La legge n. 91 del 1992 stabilisce poi altri modi con cui gli stranieri possono ottenere la cittadinanza italiana. Per esempio uno straniero maggiorenne può ricevere la cittadinanza dopo aver vissuto legalmente per dieci anni in Italia, mentre un bambino straniero nato nel nostro Paese può ottenerla solo una volta compiuti 18 anni, se fino a quell’età ha risieduto legalmente in Italia senza interruzioni. 

Negli ultimi anni il dibattito politico si è concentrato su quest’ultimo requisito, in particolare sulla possibilità di concedere la cittadinanza italiana sulla base di un altro ius, chiamato ius culturae (dal latino, “diritto di cultura”) o ius scholae (dal latino, “diritto di scuola”). Come suggeriscono i due nomi, sia lo ius culturae sia lo ius scholae legano la concessione della cittadinanza all’aver frequentato le scuole in Italia.

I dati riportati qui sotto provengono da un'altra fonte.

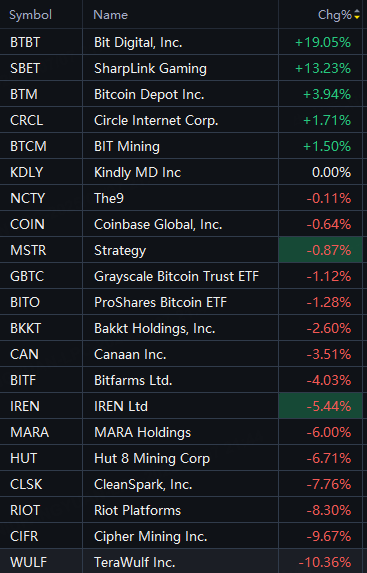Open the BTBT ticker row

[x=181, y=42]

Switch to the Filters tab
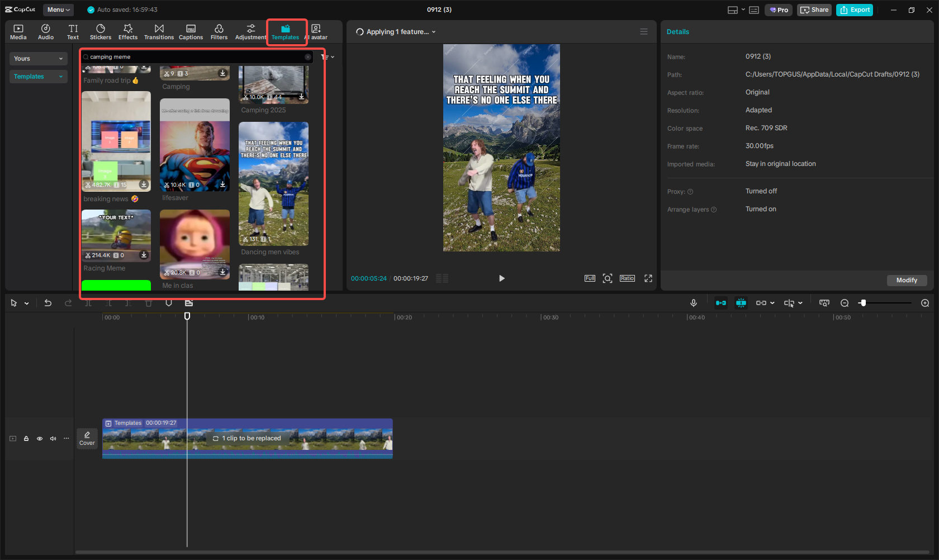(219, 31)
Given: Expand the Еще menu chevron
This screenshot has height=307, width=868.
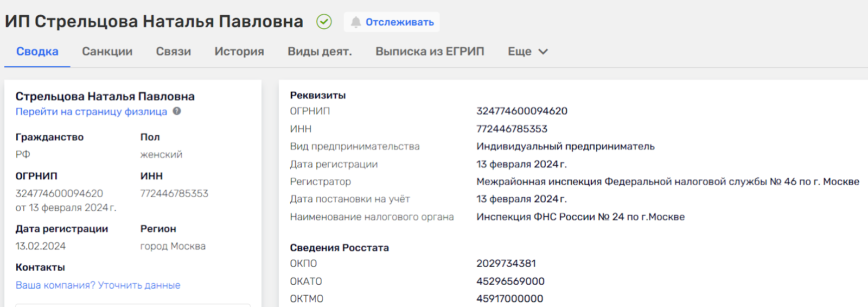Looking at the screenshot, I should point(543,52).
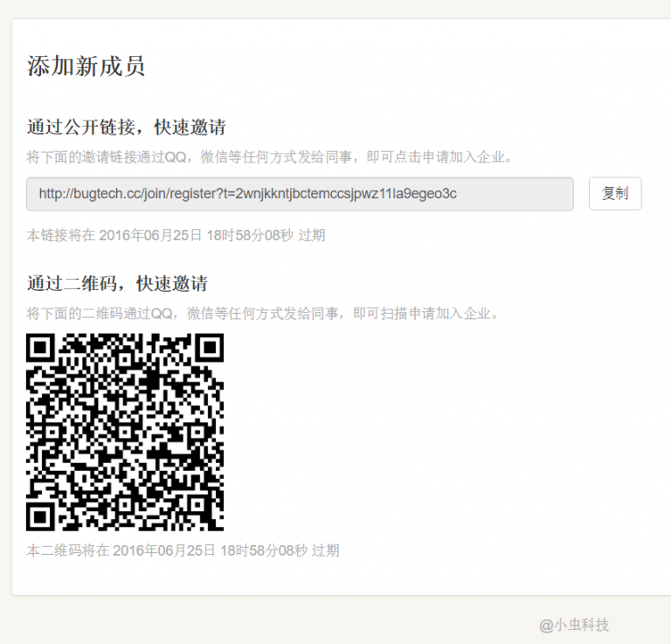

Di ius culturae si è parlato soprattutto a proposito della proposta di legge approvata nel 2015 dalla Camera, poi bloccata al Senato. Tra le altre cose, questa riforma proponeva che i bambini stranieri arrivati in italia prima dei 12 anni di età potessero ottenere la cittadinanza italiana dopo aver frequentato cinque anni di scuola nel nostro Paese. Questa è una delle possibili forme che potrebbe prendere lo ius culturae (o scholae). Nel 2014 la leader di Fratelli d’Italia Giorgia Meloni si era espressa a favore dello ius culturae, ma inteso in un senso più restrittivo. All’epoca, secondo l’attuale presidente del Consiglio, la cittadinanza italiana andava data ai minori stranieri che avessero finito la scuola dell’obbligo in Italia, che va dai sei ai 16 anni di età.
Di ius scholae si è parlato con più insistenza nella scorsa legislatura, quando è stata discussa alla Camera – senza essere approvata – una proposta di legge che chiedeva di concedere la cittadinanza italiana ai minori stranieri che avessero concluso un ciclo di studi in Italia (per esempio, dopo aver finito le scuole elementari o le scuole medie). 

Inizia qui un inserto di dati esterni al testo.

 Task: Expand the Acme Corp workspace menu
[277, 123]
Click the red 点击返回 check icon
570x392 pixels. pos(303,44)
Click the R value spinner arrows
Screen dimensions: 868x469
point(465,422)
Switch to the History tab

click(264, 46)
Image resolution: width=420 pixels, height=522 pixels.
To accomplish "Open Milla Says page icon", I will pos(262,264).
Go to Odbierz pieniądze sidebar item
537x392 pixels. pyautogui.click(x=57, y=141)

È bene sottolineare che quando in questi giorni si parla di ius scholae o culturae, non necessariamente si fa riferimento alle proposte di legge del passato o a una precisa proposta di legge presentata in Parlamento dopo le elezioni del 2022. Fino a oggi, in questa legislatura sono state presentate varie proposte per cambiare la legge sulla cittadinanza italiana, con lo ius scholae declinato in modi diversi. Proprio in modi diversi questo principio è adottato in alcuni Paesi europei, sebbene siano una minoranza.

Dove c’è lo ius scholae

Come detto, per verificare le dichiarazioni del ministro Piantedosi e del sottosegretario Molteni abbiamo analizzato le norme sulla cittadinanza nei 27 Paesi Ue. Partiamo dagli altri tre grandi Paesi, ossia dalla Germania, dalla Francia e dalla Spagna. Di recente, abbiamo spiegato in un altro articolo che la legge italiana per la concessione della cittadinanza ai bambini stranieri ha i requisiti più stringenti tra i quattro grandi Paesi Ue. Detto altrimenti, in Germania, Francia e Spagna i minori stranieri possono ottenere più facilmente la cittadinanza tedesca, francese o spagnola. 

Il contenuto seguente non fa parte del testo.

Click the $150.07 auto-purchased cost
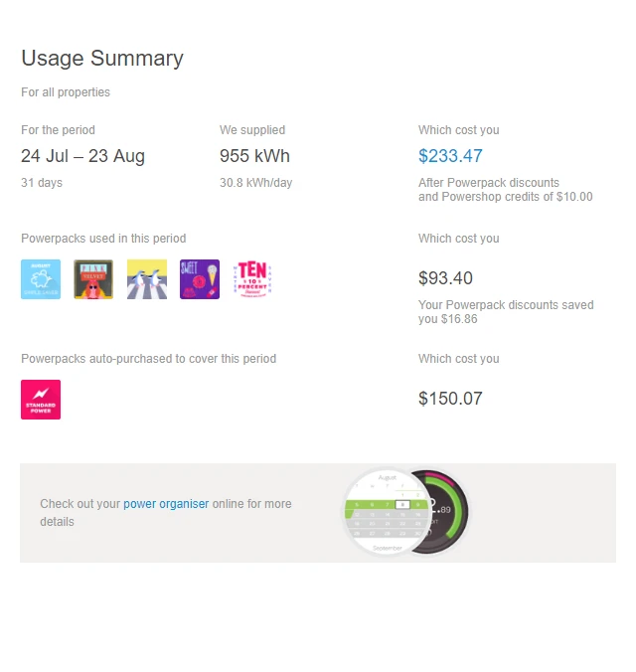636x672 pixels. click(450, 399)
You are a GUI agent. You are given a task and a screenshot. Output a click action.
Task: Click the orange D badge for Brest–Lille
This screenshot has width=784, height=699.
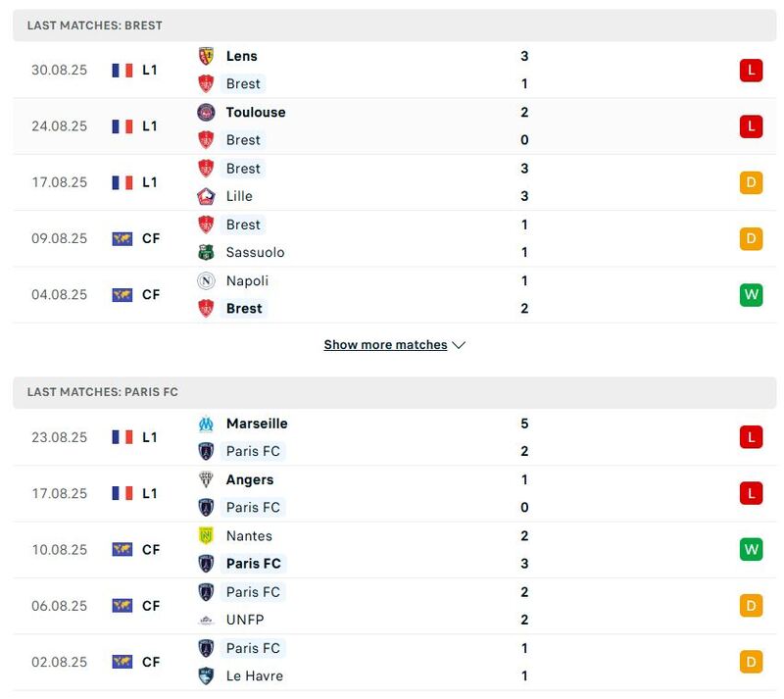(751, 182)
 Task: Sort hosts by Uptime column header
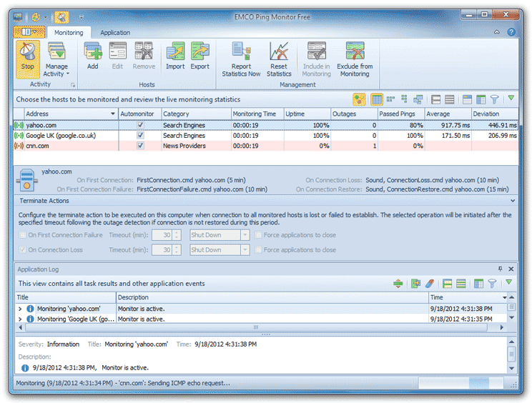(x=306, y=114)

Germania, Francia e Spagna non legano però la concessione della loro cittadinanza al sistema scolastico, come vorrebbero i sostenitori dello ius scholae, anche se ci sono un paio di eccezioni. In Francia un minore straniero che ha vissuto nel Paese dall’età di sei anni può ottenere la cittadinanza da maggiorenne se ha concluso la scuola dell’obbligo in Francia e se ha un fratello o una sorella che possiede già la cittadinanza francese. In Germania i tempi per ottenere la cittadinanza tedesca possono essere ridotti se si dimostra «un livello eccezionale di integrazione», per esempio con il raggiungimento di «risultati eccellenti a scuola». 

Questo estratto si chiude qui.